We regressed PRS-CSx scores for average cigarette use with respective tobacco frequency and quantity, and average drinks with alcohol frequency and quantity at ED baseline and month 6 post-traumatic event, controlling for 5 ancestry-specific PCs for each of the 3 major ancestry groups, and sex using quasipoisson regression. Quasipoisson regression was used because substance use frequency and quantity were both counts; however, there was evidence of potential overdispersion when fitting an initial Poisson model and testing the dispersion statistic and the quasipoisson distribution relaxes this assumption. We report the regression coefficient and R2 for the crude and adjusted model. We performed sensitivity analyses independently for each likely ancestry group and repeated this modeling procedure, controlling for 5 global ancestry PCs and 5 ancestry-specific PCs in each of the 3 major ancestry groups (Equation 1).
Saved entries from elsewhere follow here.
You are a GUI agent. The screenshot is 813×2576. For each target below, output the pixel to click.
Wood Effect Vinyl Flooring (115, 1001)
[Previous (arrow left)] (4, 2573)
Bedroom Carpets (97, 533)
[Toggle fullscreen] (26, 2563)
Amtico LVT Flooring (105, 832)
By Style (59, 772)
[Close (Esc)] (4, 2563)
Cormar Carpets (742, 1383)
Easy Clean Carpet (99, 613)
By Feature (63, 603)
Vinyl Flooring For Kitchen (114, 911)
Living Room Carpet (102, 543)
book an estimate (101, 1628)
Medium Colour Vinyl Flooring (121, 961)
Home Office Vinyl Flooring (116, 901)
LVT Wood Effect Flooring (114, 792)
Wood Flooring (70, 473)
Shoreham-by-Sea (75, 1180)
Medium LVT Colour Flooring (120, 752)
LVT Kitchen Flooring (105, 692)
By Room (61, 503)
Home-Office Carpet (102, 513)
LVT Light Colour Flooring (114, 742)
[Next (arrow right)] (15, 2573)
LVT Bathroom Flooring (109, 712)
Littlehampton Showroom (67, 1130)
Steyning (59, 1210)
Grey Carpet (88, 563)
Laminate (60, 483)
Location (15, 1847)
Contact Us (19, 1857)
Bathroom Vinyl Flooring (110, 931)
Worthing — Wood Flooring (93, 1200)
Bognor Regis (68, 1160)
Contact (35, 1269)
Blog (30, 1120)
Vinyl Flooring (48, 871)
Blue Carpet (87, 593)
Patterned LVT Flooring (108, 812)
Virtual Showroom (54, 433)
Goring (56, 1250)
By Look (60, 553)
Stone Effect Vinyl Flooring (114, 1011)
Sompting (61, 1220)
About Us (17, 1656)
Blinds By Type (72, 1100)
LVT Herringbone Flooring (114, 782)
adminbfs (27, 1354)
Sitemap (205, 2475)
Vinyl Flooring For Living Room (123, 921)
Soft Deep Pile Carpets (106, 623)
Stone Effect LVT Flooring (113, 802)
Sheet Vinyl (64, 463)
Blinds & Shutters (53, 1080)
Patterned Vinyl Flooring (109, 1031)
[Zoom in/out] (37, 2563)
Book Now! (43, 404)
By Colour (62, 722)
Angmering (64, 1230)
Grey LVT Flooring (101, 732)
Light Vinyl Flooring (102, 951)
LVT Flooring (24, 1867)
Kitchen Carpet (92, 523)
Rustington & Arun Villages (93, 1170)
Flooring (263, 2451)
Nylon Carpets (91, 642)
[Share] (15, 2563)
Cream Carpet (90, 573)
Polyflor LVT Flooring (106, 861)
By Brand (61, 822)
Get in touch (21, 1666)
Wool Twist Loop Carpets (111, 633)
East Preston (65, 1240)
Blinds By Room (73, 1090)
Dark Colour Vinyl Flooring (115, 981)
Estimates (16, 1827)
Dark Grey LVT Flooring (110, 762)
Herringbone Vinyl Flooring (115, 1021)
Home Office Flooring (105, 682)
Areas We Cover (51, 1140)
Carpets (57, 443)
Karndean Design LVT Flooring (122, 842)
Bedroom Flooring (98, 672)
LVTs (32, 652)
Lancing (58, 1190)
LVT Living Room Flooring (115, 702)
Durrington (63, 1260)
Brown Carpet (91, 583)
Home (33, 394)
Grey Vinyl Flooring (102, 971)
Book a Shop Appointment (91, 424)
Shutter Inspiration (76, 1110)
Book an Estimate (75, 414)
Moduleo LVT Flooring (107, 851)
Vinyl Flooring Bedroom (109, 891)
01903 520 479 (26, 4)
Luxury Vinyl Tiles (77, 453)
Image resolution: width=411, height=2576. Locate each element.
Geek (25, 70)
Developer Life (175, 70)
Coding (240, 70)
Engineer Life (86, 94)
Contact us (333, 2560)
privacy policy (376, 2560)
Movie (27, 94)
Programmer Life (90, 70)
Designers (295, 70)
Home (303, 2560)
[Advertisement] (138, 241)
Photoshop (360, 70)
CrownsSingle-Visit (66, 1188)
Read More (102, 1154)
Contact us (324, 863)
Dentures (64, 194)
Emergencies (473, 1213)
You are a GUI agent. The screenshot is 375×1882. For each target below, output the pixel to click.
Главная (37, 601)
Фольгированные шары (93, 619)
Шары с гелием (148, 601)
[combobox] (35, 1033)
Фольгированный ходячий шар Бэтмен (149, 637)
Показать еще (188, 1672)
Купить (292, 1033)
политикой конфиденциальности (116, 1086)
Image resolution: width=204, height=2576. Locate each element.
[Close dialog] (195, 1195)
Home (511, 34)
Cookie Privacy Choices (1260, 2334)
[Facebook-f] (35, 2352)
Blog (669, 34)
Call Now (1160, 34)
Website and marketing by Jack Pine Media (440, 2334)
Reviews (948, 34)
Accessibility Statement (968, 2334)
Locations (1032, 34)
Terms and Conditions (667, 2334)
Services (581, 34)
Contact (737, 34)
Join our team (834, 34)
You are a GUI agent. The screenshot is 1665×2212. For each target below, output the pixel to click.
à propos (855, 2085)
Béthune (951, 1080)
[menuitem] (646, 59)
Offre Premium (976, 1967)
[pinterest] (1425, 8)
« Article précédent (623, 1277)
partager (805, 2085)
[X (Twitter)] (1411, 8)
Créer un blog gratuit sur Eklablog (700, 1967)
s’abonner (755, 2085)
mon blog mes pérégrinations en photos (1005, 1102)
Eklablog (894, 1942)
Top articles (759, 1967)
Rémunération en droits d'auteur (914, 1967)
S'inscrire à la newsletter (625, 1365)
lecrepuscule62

We compared the PRS-CSx ancestry-stratified scores to the PRSice-2 ancestry-stratified scores to determine the best performance.

$${IRR}\left({Substance\; use\; quantity}-{frequency}\right)=\beta {PRS}+\beta {PTSD}+\beta {COV}$$

We then adjusted for PTSD symptoms using the PCL-5 scores, controlling for additional sociodemographic covariates that may confound the relationship between traumatic stress and substance use, and conducted interactive analyses between tobacco and alcohol polygenic risk scores, and PTSD symptoms at 8 weeks following the traumatic event. As per recommendations from Keller [61], we further adjusted for all potential interactions between the PRS scores and other covariates included in the model (Equation 2). We did not include PTSD-covariate interaction terms as we experienced model convergence issues when including that number of interaction terms, and of the models that did converge, none were significant.

$$\begin{array}{ll}{IRR}\left({Substance\; use\; quantity}-{frequency}\right)=\beta {PRS}+\beta {PTSD}+\beta {PRS}* {PTSD}\\\qquad\qquad\qquad\qquad\qquad\qquad\qquad\qquad\qquad+\beta {PRS}* {COV}\end{array}$$

PTSD can only be diagnosed after 1 month following a traumatic event per the DSM-5 [62], therefore we selected the earliest timepoint in the AURORA cohort follow-up that was at least 30 days after the index event. We also performed a sensitivity analysis using the highest PCL-5 score in any follow-up period before month 6, when our outcome was ascertained. This was to determine whether PTSD after trauma compounded or demonstrated a threshold effect with pre-existing genetic risk for substance use to influence post-trauma substance use. We then separated these results into the respective subscales for the PCL-5 to identify salient components driving a potential interaction (Equation 3).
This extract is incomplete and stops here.